Your task. Reproduce each of the following lines word for word, in the same order.

--- START OF Stored rows ---

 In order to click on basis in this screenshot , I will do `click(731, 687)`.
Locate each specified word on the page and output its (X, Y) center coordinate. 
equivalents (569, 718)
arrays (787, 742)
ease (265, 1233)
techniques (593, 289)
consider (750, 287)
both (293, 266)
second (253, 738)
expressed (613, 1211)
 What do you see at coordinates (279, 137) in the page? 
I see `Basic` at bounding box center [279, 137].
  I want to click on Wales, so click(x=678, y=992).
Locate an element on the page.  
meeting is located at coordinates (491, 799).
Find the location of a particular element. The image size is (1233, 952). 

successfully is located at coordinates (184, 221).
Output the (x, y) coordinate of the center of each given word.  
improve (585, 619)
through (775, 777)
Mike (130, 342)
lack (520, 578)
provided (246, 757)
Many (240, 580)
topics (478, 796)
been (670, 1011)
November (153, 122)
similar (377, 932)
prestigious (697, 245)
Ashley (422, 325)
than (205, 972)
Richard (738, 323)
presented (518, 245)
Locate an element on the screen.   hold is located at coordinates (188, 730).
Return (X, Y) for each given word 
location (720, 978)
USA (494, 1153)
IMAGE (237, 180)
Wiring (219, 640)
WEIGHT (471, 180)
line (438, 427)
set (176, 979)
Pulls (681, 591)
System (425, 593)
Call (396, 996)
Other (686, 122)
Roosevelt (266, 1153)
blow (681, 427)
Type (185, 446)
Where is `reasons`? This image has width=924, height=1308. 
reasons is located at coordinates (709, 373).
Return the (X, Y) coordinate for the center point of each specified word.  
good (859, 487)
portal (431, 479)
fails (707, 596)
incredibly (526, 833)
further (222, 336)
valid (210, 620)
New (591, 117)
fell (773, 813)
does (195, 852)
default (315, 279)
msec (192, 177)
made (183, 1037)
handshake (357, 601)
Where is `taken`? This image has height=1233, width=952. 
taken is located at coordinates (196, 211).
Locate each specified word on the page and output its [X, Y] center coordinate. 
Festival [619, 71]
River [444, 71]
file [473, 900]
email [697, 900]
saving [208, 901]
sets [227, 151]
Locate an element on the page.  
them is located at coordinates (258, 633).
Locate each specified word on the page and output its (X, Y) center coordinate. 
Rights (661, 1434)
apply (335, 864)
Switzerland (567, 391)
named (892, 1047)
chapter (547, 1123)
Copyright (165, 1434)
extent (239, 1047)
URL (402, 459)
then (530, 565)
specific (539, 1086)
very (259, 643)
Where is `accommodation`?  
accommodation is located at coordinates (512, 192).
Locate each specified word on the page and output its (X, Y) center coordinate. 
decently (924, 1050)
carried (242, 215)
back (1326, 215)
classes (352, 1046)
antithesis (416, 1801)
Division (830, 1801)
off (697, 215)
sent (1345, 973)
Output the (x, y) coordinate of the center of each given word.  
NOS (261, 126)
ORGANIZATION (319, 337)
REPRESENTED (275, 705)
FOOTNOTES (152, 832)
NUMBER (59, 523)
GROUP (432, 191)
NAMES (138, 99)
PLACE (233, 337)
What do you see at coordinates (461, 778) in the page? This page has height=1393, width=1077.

--- END OF Stored rows ---

Result of the task.
 In order to click on basis in this screenshot , I will do `click(731, 687)`.
Locate each specified word on the page and output its (X, Y) center coordinate. 
equivalents (569, 718)
arrays (787, 742)
ease (265, 1233)
techniques (593, 289)
consider (750, 287)
both (293, 266)
second (253, 738)
expressed (613, 1211)
 What do you see at coordinates (279, 137) in the page? 
I see `Basic` at bounding box center [279, 137].
  I want to click on Wales, so click(x=678, y=992).
Locate an element on the page.  
meeting is located at coordinates (491, 799).
Find the location of a particular element. The image size is (1233, 952). 

successfully is located at coordinates (184, 221).
Output the (x, y) coordinate of the center of each given word.  
improve (585, 619)
through (775, 777)
Mike (130, 342)
lack (520, 578)
provided (246, 757)
Many (240, 580)
topics (478, 796)
been (670, 1011)
November (153, 122)
similar (377, 932)
prestigious (697, 245)
Ashley (422, 325)
than (205, 972)
Richard (738, 323)
presented (518, 245)
Locate an element on the screen.   hold is located at coordinates (188, 730).
Return (X, Y) for each given word 
location (720, 978)
USA (494, 1153)
IMAGE (237, 180)
Wiring (219, 640)
WEIGHT (471, 180)
line (438, 427)
set (176, 979)
Pulls (681, 591)
System (425, 593)
Call (396, 996)
Other (686, 122)
Roosevelt (266, 1153)
blow (681, 427)
Type (185, 446)
Where is `reasons`? This image has width=924, height=1308. 
reasons is located at coordinates (709, 373).
Return the (X, Y) coordinate for the center point of each specified word.  
good (859, 487)
portal (431, 479)
fails (707, 596)
incredibly (526, 833)
further (222, 336)
valid (210, 620)
New (591, 117)
fell (773, 813)
does (195, 852)
default (315, 279)
msec (192, 177)
made (183, 1037)
handshake (357, 601)
Where is `taken`? This image has height=1233, width=952. 
taken is located at coordinates (196, 211).
Locate each specified word on the page and output its [X, Y] center coordinate. 
Festival [619, 71]
River [444, 71]
file [473, 900]
email [697, 900]
saving [208, 901]
sets [227, 151]
Locate an element on the page.  
them is located at coordinates (258, 633).
Locate each specified word on the page and output its (X, Y) center coordinate. 
Rights (661, 1434)
apply (335, 864)
Switzerland (567, 391)
named (892, 1047)
chapter (547, 1123)
Copyright (165, 1434)
extent (239, 1047)
URL (402, 459)
then (530, 565)
specific (539, 1086)
very (259, 643)
Where is `accommodation`?  
accommodation is located at coordinates (512, 192).
Locate each specified word on the page and output its (X, Y) center coordinate. 
decently (924, 1050)
carried (242, 215)
back (1326, 215)
classes (352, 1046)
antithesis (416, 1801)
Division (830, 1801)
off (697, 215)
sent (1345, 973)
Output the (x, y) coordinate of the center of each given word.  
NOS (261, 126)
ORGANIZATION (319, 337)
REPRESENTED (275, 705)
FOOTNOTES (152, 832)
NUMBER (59, 523)
GROUP (432, 191)
NAMES (138, 99)
PLACE (233, 337)
What do you see at coordinates (461, 778) in the page? This page has height=1393, width=1077.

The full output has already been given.